British Library to Archive Electronic Resources
An anonymous reader writes "The British Library is a government-owned library that legally has to hold a copy of every book, pamphlet, map, journal, newspaper and piece of sheet music published in the UK. Today, that law changed and now the Library will be able to collect non-paper resources, such as websites, electronic journals, CD-ROMs and microfilms. Obviously, the library won't be archiving everything in these categories (for a start, the Wayback Machine already does a pretty good job of the websites), but will be keeping resources of national, historical or academic interest. There's more specific information in The British Library's press release. BBC News (which will now be archived by the Library) has an article on the changes."
The Swedish Royal Library, which has also stores everything published in Sweden (since 1640) has been archiving all swedish web pages. (since 1996, I think)
There was a small flap about this recently, due to new data privacy legislation. They workaround is that the material is not available on the web, but can be accessed at the library.
Which is of course, a bit silly given things like the wayback machine, which are located in foreign countries where EU privacy directives don't matter.
A very similar requirement benefits the Library of Congress in the USA, under the name "Mandatory Deposit" (here are the rules).
What the articles don't make clear is why legislation was needed. If all that will happen is for the British Library to crawl .uk sites, they could do that already.

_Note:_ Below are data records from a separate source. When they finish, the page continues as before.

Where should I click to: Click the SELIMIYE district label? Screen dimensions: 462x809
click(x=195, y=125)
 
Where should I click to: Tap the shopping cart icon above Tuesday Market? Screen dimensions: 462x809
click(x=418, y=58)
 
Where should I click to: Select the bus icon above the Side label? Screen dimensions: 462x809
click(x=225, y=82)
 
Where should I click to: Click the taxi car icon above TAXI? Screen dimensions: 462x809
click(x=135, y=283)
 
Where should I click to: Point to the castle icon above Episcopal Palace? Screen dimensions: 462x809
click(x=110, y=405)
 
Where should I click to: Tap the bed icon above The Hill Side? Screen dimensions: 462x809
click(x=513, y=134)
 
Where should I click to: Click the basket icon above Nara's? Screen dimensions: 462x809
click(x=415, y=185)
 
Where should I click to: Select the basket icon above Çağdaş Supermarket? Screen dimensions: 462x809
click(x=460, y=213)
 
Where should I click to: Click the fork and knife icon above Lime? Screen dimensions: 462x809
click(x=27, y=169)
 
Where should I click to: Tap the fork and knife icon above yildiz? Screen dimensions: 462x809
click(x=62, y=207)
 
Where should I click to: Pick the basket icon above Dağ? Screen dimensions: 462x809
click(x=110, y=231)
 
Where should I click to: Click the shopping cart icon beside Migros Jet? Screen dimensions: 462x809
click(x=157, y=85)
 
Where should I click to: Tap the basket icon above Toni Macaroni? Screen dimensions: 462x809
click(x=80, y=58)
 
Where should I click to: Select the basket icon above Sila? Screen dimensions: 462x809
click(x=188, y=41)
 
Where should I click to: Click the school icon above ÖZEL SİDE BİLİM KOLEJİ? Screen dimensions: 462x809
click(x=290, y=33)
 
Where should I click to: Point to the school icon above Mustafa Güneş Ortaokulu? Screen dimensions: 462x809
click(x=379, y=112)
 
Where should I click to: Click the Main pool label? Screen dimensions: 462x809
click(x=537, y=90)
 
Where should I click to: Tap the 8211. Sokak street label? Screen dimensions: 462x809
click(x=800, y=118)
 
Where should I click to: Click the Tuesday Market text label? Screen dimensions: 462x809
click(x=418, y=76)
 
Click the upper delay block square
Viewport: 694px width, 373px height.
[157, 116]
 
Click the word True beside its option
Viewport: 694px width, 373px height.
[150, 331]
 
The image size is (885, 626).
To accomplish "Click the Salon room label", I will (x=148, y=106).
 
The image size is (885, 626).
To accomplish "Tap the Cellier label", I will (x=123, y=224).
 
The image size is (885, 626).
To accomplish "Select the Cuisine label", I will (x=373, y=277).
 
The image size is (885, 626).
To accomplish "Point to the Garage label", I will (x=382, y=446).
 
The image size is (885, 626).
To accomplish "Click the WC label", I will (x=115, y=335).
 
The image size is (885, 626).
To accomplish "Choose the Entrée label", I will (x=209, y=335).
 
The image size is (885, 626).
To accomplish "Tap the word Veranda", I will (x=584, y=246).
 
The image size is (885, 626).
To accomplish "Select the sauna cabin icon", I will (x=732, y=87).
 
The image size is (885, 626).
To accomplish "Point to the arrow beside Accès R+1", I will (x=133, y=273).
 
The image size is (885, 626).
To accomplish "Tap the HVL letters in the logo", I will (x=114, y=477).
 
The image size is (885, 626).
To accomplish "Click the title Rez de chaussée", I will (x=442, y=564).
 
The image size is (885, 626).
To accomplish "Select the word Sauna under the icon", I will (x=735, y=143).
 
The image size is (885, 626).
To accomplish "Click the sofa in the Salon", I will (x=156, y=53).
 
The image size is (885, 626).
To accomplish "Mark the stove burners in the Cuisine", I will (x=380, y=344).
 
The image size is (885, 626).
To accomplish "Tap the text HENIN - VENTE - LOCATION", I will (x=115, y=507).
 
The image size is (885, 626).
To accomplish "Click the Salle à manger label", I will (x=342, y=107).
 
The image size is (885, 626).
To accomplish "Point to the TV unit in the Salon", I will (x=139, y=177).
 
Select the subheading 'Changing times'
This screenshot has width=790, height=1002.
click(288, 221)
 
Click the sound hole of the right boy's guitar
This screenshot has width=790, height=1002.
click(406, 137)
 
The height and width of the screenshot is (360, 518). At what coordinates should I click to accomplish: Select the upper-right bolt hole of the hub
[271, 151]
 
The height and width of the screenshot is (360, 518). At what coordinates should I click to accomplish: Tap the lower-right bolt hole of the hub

For print publications it is mandatory to send a copy to the BL. Obviously that would never be workable for websites. But does the law now say that the BL has the right to take copies of what you publish whether you like it or not, as already happens for dead-tree publications?
For example the library might spider even sites with a robots.txt that forbids it, and be protected (in the UK at least) from legal harassment for doing so.
What new powers does this Act give the library that it didn't have before?
-- Ed Avis ed@membled.com
Considering the cost of the existing 340km of basement shelving, mostly mobile, in a tightly controlled microenvironment, with fire and flood protection, I certainly wouldn't expect them to skimp on the storage. But I'd expect the competitive tendering process to keep some sort of a lid on the spend.
A while back it was posited that sites should actually be reponsible for providing snapshots of sites, though. Fortunately, I believe this was shot down; the cost implications would be mind-boggling.
I'm glad to see proactive steps being taken, however. Current guidelines for selecting content to archive have produced very usable resources in national libraries such as the one in Aberystwyth where I studied. It isn't as if they keep everything, after all...
Ph-nglui mglw'nafh Gates M'dna wgah'nagl fhtagn.